Under what conditions can will exclude the award from his gross income?
A taxpayer can exclude a prize or award from gross income if it is: Transferred to a charity before being claimed. Given as an employee achievement award. Given as a gift.
Which types of income is not specifically excluded from federal gross income?
3 Examples of items of income which are exempt from federal income taxation and, hence, excluded from gross income, are state and local bond interest income, public assistance (welfare), small gifts, employer contributions for health care, and employer-provided contributions to retirement plans.
Are gifts and inheritances excluded from gross income?
Gross income does not include the value of property acquired by gift, bequest, devise, or inheritance.
Are debts forgiven included in gross income?
If your debt is forgiven or discharged for less than the full amount you owe, the debt is considered canceled in the amount that you don’t have to pay. The canceled debt isn’t taxable, however, if the law specifically allows you to exclude it from gross income.

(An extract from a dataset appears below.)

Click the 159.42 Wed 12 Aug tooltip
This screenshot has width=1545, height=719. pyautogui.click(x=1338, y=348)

Are royalties exempt from gross income?
Royalties will be included in Republic gross income if they are from a Republic true source. Section 35 subjects the gross royalty to a ‘final’ tax of 12% (see below). Therefore no deductions are made against the amount of this royalty.

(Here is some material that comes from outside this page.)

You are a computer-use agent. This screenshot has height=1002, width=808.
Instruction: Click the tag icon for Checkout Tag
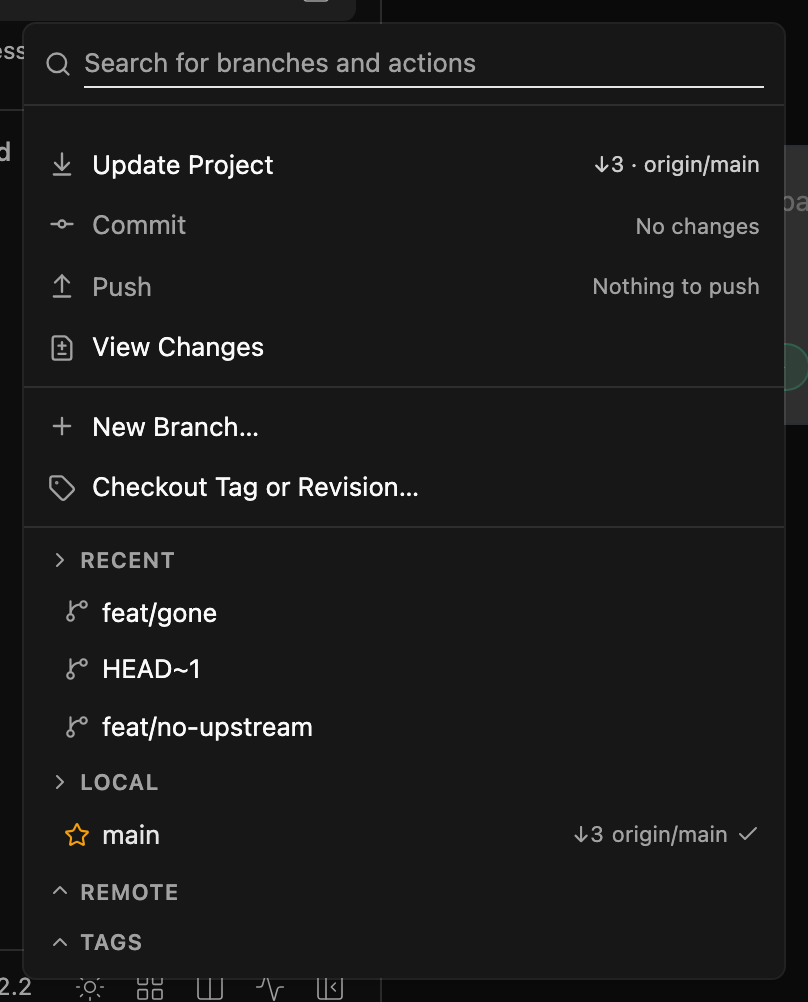pos(62,488)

How much gain can I exclude from my income?
However, if the gain is from your primary home, you may exclude up to $250,000 ($500,000 for married couples filing jointly) gain from income, if you meet certain requirements. This is referred to as maximum exclusion.
How does an exclusion from gross income work?
A deduction is a reduction (subtraction) from what would otherwise be “taxable income.” An exclusion does not even count as “gross income,” and so cannot become “taxable income” – even though it usually is quite clearly an “accession to wealth.”
How is gain on disposition of Home excluded from income?
EXECUTIVE SUMMARY TO EXCLUDE GAIN ON THE DISPOSITION OF A HOME from income under IRC section 121, a taxpayer must own and occupy the property as a principal residence for two of the five years immediately before the sale. However, the ownership and occupancy need not be concurrent. The law
Can a sale of a home be excluded from income?
Eligibility for Gains Exclusion Generally, you are required to include the gain from the sale of your home in your taxable income. However, if the gain is from your primary home, you may exclude up to $250,000 ($500,000 for married couples filing jointly) gain from income, if you meet certain requirements.